Your goal. Collect every line of the rows below that contains the word "pair".

***

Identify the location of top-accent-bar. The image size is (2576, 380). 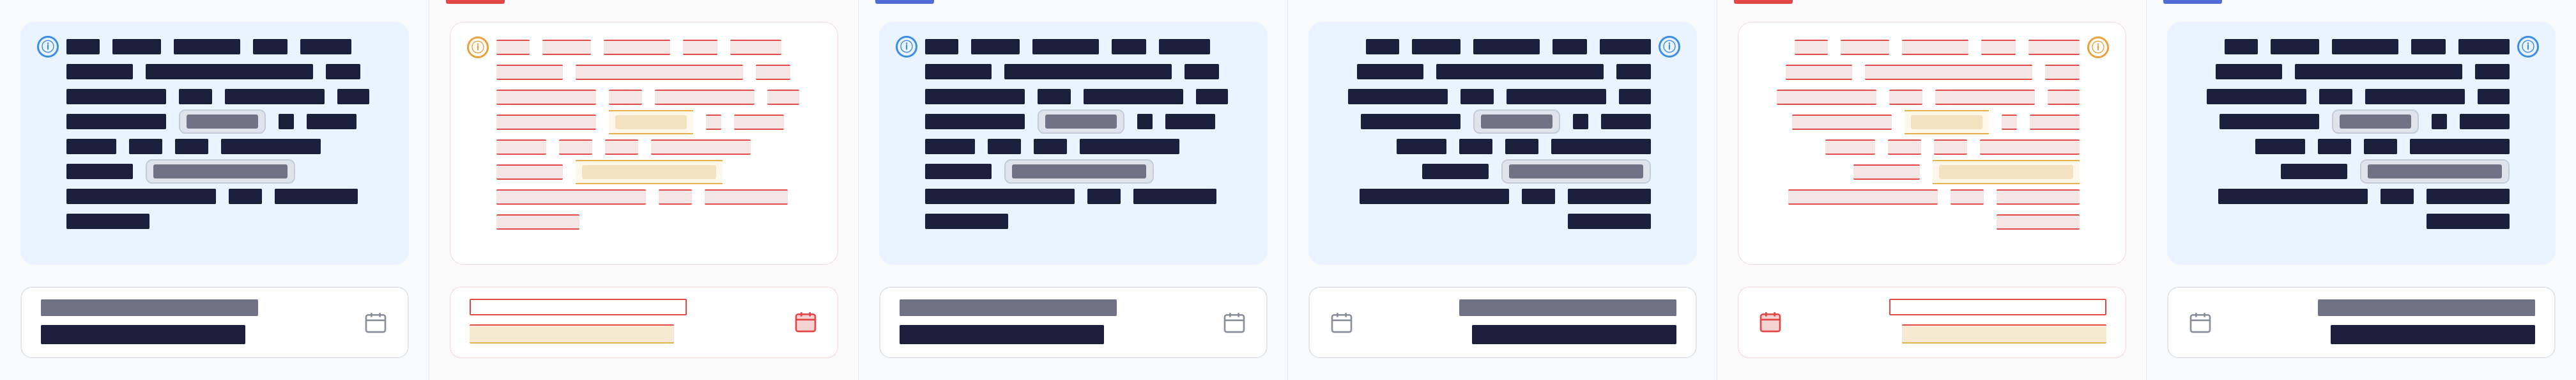
(1764, 2).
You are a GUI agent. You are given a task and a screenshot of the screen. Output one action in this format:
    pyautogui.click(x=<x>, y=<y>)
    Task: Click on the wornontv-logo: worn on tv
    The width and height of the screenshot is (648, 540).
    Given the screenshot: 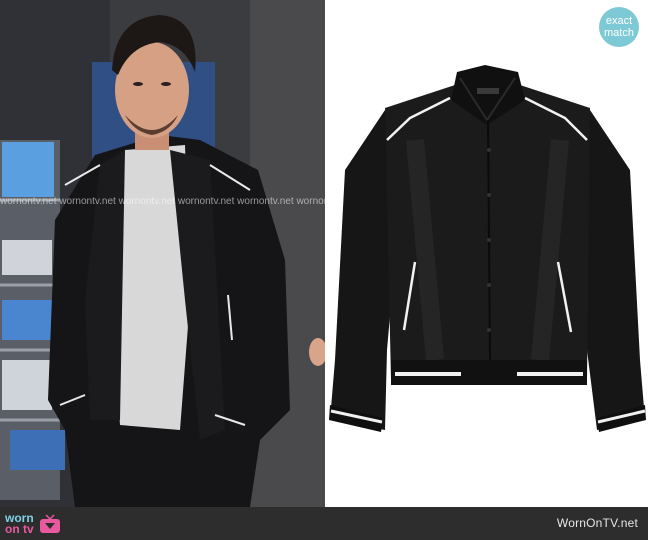 What is the action you would take?
    pyautogui.click(x=33, y=524)
    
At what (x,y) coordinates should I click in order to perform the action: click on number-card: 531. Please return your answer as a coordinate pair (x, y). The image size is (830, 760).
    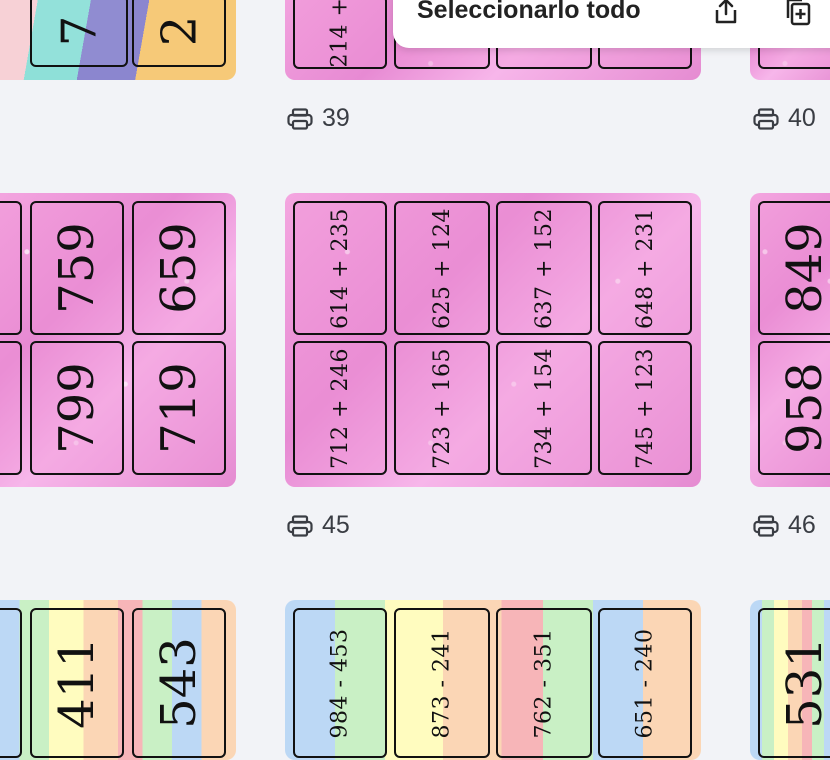
    Looking at the image, I should click on (794, 683).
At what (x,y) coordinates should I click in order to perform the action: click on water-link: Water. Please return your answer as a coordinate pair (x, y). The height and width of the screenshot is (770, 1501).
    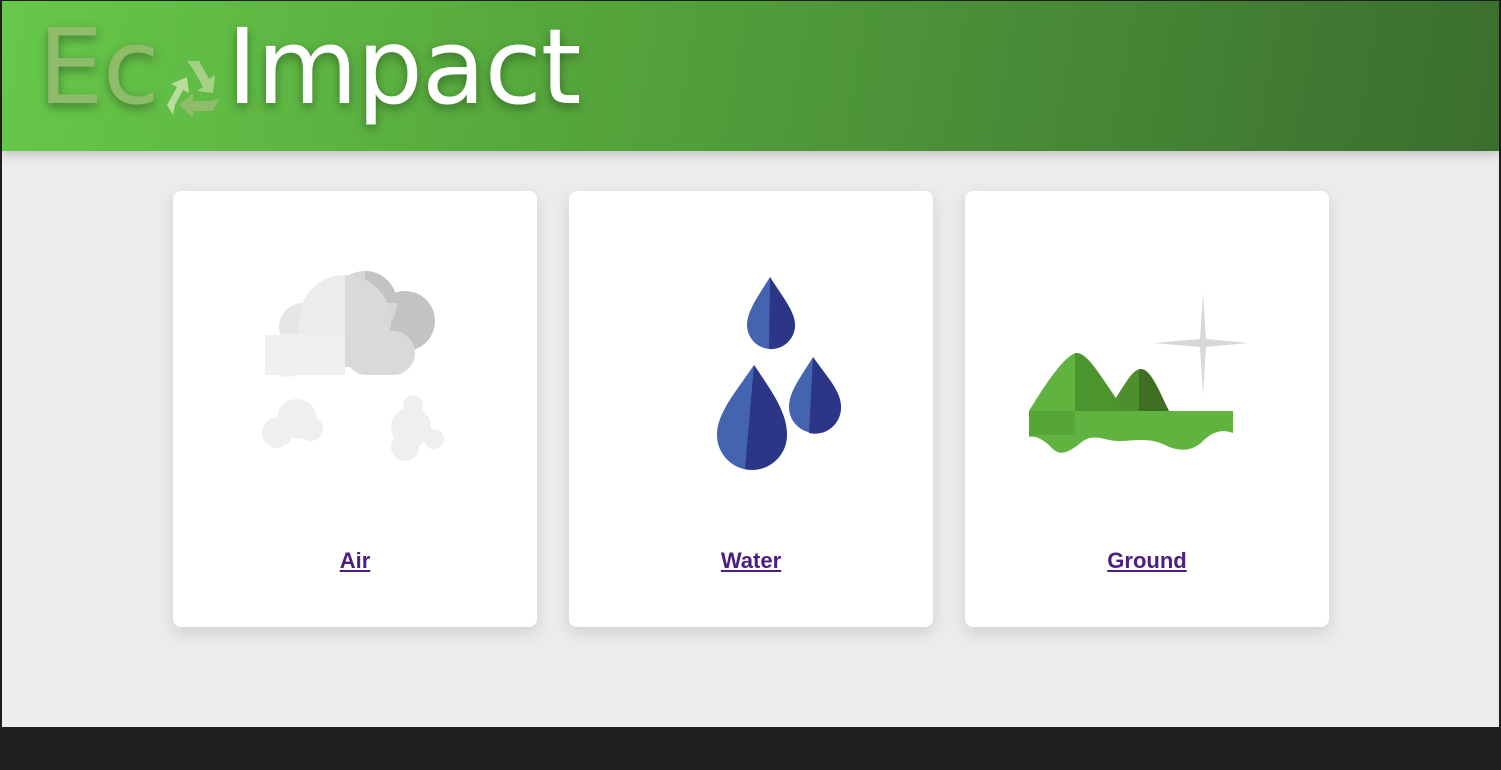
    Looking at the image, I should click on (751, 561).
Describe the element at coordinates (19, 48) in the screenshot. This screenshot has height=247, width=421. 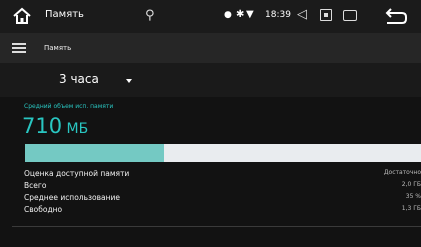
I see `menu-icon` at that location.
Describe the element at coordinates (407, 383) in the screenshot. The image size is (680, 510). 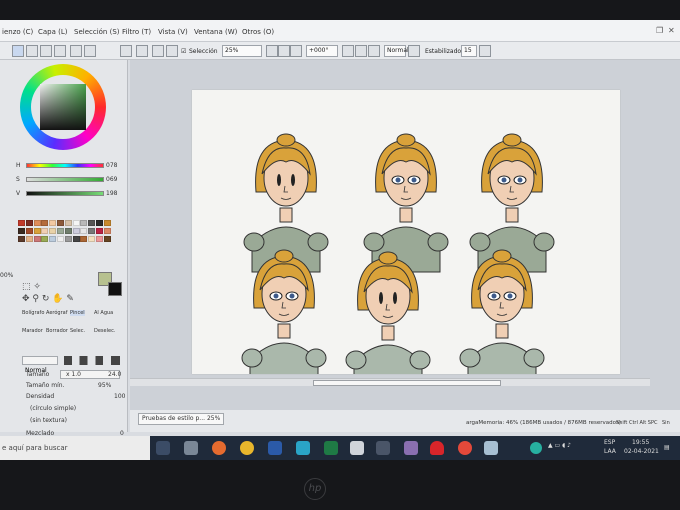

***

Finished exercise.
At what (x,y) coordinates should I click in order to perform the action: click on number-card: 531. Please return your answer as a coordinate pair (x, y). The image size is (830, 760).
At what (x,y) coordinates should I click in order to perform the action: click on water-link: Water. Please return your answer as a coordinate pair (x, y). The height and width of the screenshot is (770, 1501).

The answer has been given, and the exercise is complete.